EXERCISE
Read the records beneath this task and copy every line that contains the string "agent".

[Stored data]
▶
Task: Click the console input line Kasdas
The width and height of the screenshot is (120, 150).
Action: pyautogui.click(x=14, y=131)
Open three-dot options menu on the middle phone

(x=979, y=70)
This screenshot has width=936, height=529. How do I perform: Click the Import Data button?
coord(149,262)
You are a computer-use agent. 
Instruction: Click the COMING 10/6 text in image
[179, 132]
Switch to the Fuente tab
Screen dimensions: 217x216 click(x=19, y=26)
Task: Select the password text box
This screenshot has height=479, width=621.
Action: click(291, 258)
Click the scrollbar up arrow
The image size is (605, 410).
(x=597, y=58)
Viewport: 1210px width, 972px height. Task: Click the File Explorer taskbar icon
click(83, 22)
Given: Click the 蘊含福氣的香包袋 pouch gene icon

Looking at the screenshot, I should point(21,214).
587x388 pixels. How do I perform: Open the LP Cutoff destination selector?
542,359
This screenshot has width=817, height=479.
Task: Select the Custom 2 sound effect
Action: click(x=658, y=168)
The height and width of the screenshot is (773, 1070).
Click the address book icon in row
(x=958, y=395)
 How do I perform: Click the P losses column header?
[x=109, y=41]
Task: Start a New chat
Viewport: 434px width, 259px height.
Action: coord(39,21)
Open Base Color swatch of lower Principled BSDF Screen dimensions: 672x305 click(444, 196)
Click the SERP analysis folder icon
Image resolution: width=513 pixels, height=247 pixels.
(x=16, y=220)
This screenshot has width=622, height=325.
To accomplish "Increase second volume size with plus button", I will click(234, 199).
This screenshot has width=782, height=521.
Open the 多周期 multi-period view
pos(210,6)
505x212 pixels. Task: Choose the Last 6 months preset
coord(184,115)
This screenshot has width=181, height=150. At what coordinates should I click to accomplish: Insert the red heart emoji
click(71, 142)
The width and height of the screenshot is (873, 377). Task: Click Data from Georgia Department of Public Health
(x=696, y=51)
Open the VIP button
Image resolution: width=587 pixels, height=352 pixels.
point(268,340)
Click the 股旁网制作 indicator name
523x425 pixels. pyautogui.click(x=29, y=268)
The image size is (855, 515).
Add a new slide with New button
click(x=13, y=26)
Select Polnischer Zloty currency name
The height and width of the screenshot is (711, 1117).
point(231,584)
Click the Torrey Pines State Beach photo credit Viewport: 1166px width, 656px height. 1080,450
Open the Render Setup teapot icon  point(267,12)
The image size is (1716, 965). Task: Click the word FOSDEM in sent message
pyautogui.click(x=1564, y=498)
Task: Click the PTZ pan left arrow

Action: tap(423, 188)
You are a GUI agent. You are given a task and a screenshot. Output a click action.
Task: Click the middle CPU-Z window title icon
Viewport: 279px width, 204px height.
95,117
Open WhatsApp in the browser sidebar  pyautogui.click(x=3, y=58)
◀
EXPECTED ANSWER
You are a computer-use agent. 
You are a GUI agent. You are given a task and a screenshot. Output a click action.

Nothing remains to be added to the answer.